DIRECTIONS FOR THIS TASK.
Make an exact copy of the lines from the one holding "The height and" through the end of the entries below, both ends kept, and of nothing else. Exclude pictures.

□ □ □

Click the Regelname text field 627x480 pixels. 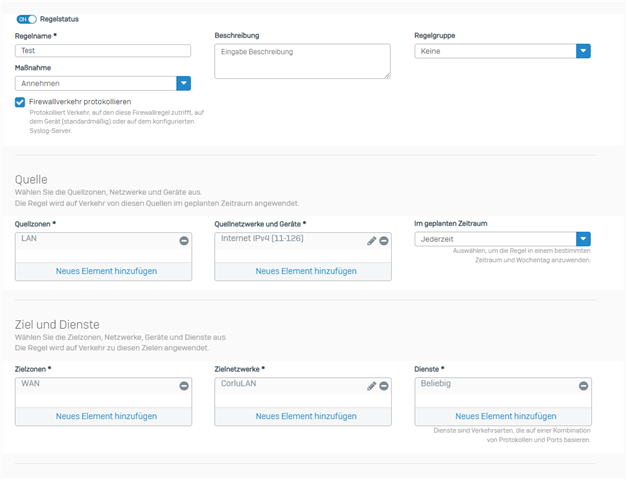coord(103,51)
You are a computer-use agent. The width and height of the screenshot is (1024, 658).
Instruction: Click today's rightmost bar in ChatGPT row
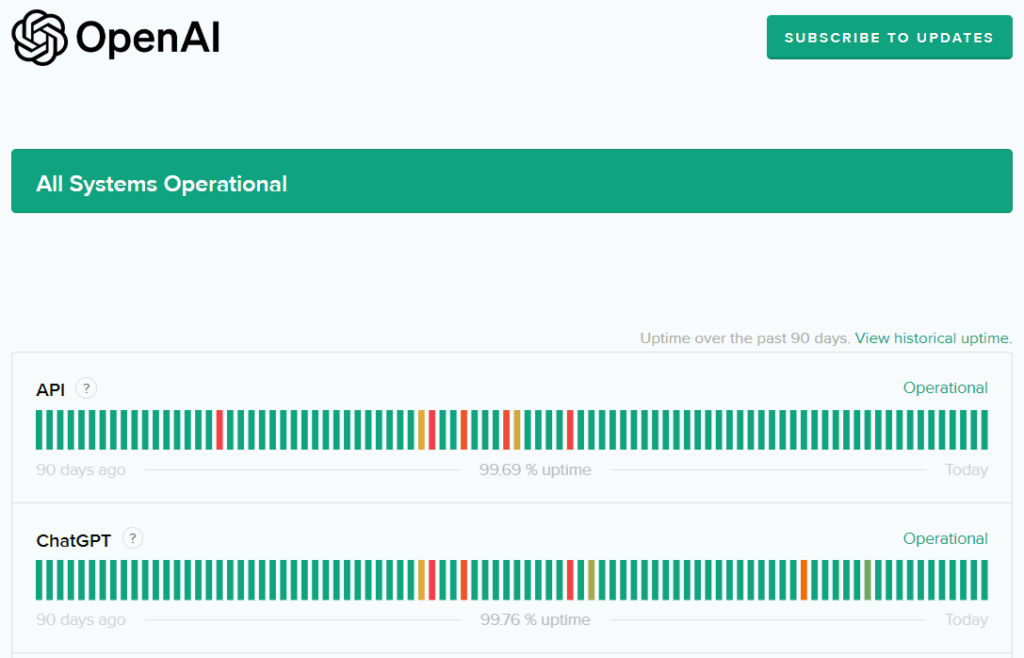984,580
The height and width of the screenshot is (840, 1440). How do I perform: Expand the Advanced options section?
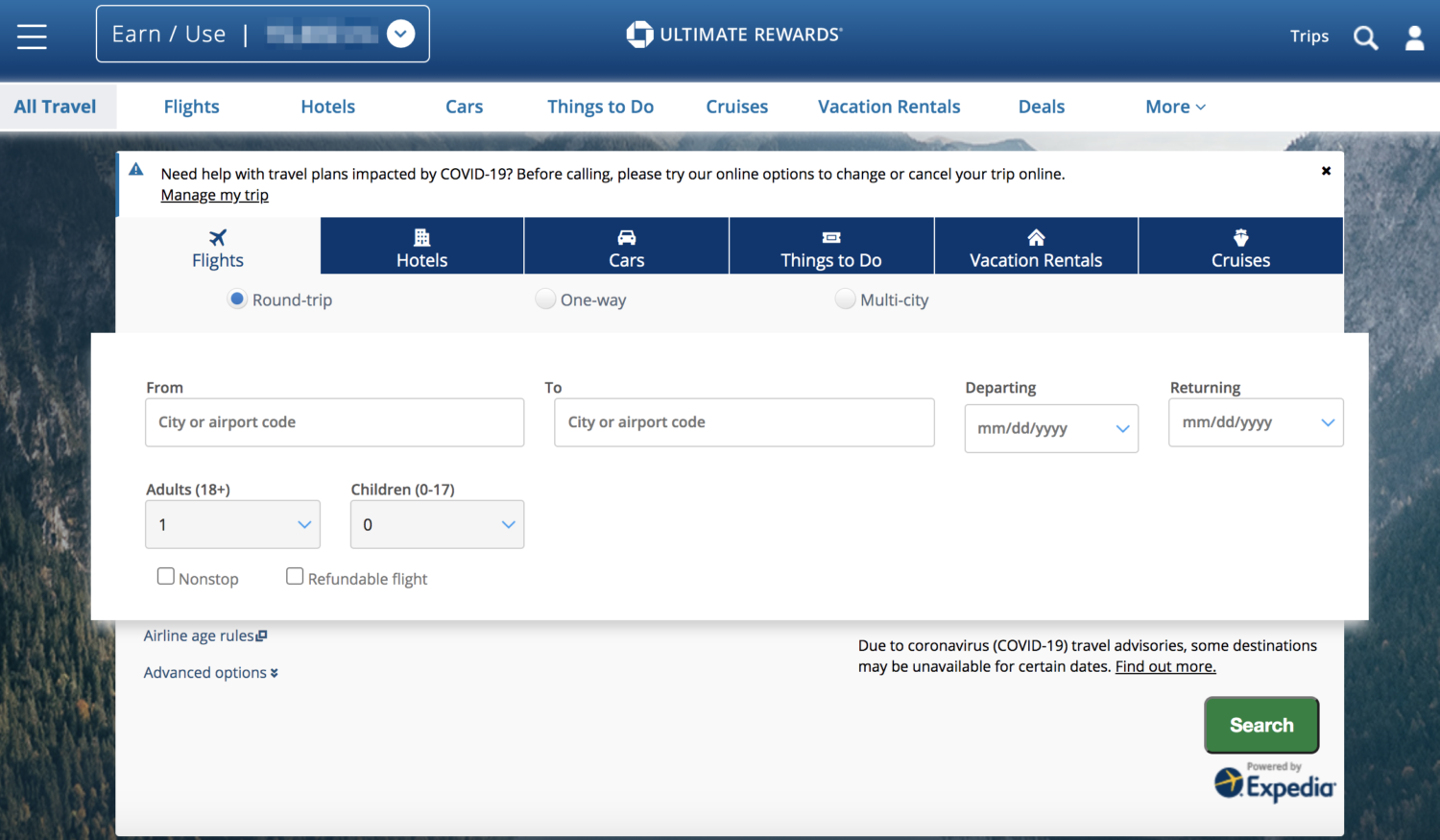[210, 672]
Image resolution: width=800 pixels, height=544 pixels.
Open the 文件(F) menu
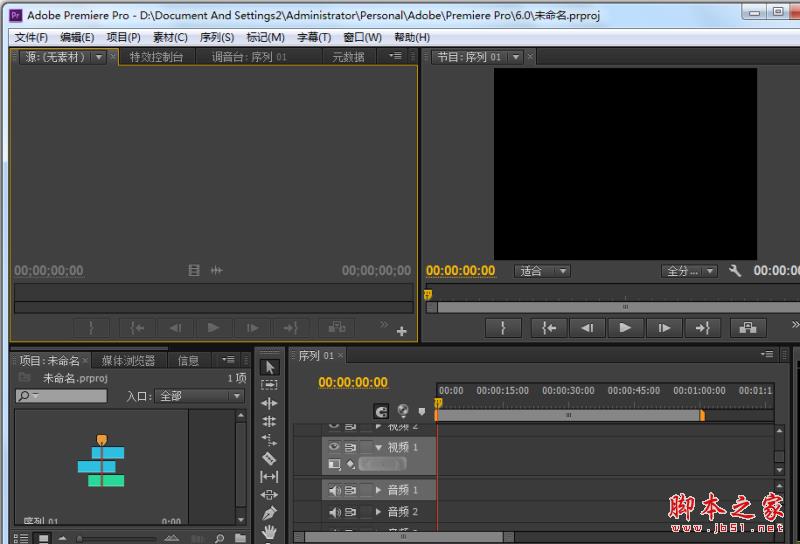(x=31, y=37)
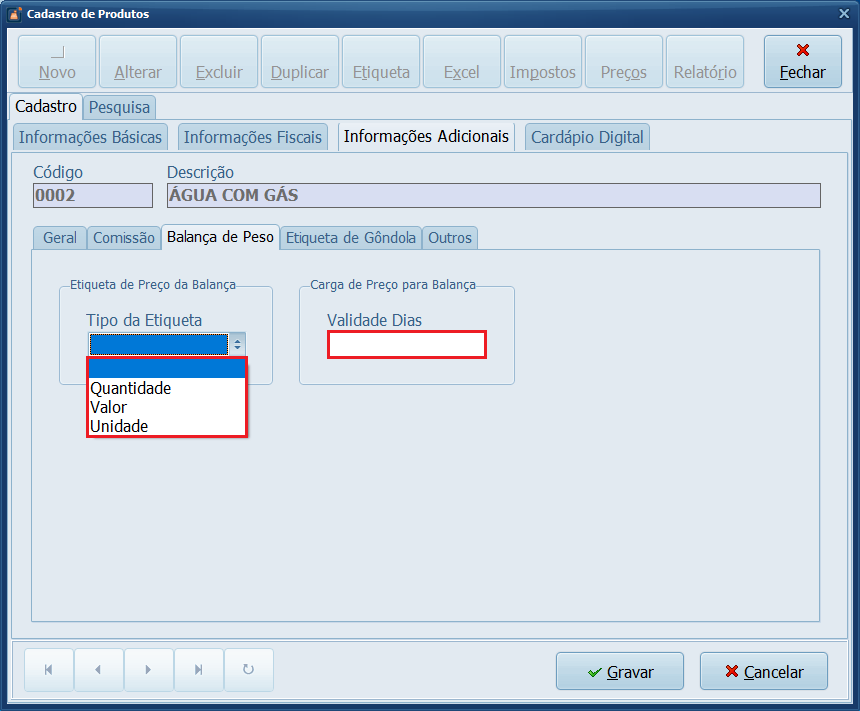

□ □ □

OUTPUT OF THE EXERCISE.
The height and width of the screenshot is (840, 1440). How do I perform: Expand the Advanced options section?
[210, 672]
Image resolution: width=800 pixels, height=544 pixels.
Open the 文件(F) menu
(x=31, y=37)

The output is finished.